### [WORK INSTRUCTIONS]
Below is a listing; reproduce each line of it exactly.

::: SUPPLIED RECORDS

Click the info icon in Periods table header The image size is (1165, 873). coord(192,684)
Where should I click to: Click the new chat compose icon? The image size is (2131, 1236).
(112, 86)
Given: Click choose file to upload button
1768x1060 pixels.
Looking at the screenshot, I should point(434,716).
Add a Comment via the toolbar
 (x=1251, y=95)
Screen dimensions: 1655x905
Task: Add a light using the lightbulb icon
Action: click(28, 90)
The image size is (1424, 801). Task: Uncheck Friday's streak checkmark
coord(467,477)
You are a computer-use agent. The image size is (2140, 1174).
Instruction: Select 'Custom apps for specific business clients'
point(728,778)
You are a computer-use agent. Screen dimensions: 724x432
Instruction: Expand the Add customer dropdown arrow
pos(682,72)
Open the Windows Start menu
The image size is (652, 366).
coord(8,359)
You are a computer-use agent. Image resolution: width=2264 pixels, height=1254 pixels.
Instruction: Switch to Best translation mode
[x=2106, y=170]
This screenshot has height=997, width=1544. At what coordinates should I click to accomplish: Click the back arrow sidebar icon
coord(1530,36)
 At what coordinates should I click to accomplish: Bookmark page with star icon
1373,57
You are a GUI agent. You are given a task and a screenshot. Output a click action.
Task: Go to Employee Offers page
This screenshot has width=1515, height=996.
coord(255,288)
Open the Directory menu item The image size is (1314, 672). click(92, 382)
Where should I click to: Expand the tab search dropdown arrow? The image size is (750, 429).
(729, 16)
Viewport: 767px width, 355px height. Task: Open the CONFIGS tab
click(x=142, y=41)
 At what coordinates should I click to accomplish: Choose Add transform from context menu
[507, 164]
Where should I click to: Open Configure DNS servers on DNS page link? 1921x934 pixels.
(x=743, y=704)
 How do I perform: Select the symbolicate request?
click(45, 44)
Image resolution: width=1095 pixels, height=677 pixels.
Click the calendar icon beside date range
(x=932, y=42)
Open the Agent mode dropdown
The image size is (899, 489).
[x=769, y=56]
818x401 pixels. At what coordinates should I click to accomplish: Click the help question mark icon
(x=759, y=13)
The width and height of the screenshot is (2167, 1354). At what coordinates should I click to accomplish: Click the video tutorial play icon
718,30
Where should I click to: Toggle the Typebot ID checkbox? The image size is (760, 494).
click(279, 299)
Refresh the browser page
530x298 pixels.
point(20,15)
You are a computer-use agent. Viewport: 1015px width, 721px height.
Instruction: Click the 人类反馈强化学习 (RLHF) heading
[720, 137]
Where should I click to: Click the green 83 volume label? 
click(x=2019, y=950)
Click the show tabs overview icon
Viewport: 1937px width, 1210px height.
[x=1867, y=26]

::::::

### [EXERCISE OUTPUT]
Click the info icon in Periods table header The image size is (1165, 873). coord(192,684)
Where should I click to: Click the new chat compose icon? The image size is (2131, 1236).
(112, 86)
Given: Click choose file to upload button
1768x1060 pixels.
Looking at the screenshot, I should point(434,716).
Add a Comment via the toolbar
 (x=1251, y=95)
Screen dimensions: 1655x905
Task: Add a light using the lightbulb icon
Action: click(28, 90)
The image size is (1424, 801). Task: Uncheck Friday's streak checkmark
coord(467,477)
You are a computer-use agent. The image size is (2140, 1174).
Instruction: Select 'Custom apps for specific business clients'
point(728,778)
You are a computer-use agent. Screen dimensions: 724x432
Instruction: Expand the Add customer dropdown arrow
pos(682,72)
Open the Windows Start menu
The image size is (652, 366).
coord(8,359)
You are a computer-use agent. Image resolution: width=2264 pixels, height=1254 pixels.
Instruction: Switch to Best translation mode
[x=2106, y=170]
This screenshot has height=997, width=1544. At what coordinates should I click to accomplish: Click the back arrow sidebar icon
coord(1530,36)
 At what coordinates should I click to accomplish: Bookmark page with star icon
1373,57
You are a GUI agent. You are given a task and a screenshot. Output a click action.
Task: Go to Employee Offers page
This screenshot has width=1515, height=996.
coord(255,288)
Open the Directory menu item The image size is (1314, 672). click(92, 382)
Where should I click to: Expand the tab search dropdown arrow? The image size is (750, 429).
(729, 16)
Viewport: 767px width, 355px height. Task: Open the CONFIGS tab
click(x=142, y=41)
 At what coordinates should I click to accomplish: Choose Add transform from context menu
[507, 164]
Where should I click to: Open Configure DNS servers on DNS page link? 1921x934 pixels.
(x=743, y=704)
 How do I perform: Select the symbolicate request?
click(45, 44)
Image resolution: width=1095 pixels, height=677 pixels.
Click the calendar icon beside date range
(x=932, y=42)
Open the Agent mode dropdown
The image size is (899, 489).
[x=769, y=56]
818x401 pixels. At what coordinates should I click to accomplish: Click the help question mark icon
(x=759, y=13)
The width and height of the screenshot is (2167, 1354). At what coordinates should I click to accomplish: Click the video tutorial play icon
718,30
Where should I click to: Toggle the Typebot ID checkbox? The image size is (760, 494).
click(279, 299)
Refresh the browser page
530x298 pixels.
point(20,15)
You are a computer-use agent. Viewport: 1015px width, 721px height.
Instruction: Click the 人类反馈强化学习 (RLHF) heading
[720, 137]
Where should I click to: Click the green 83 volume label? 
click(x=2019, y=950)
Click the show tabs overview icon
Viewport: 1937px width, 1210px height.
[x=1867, y=26]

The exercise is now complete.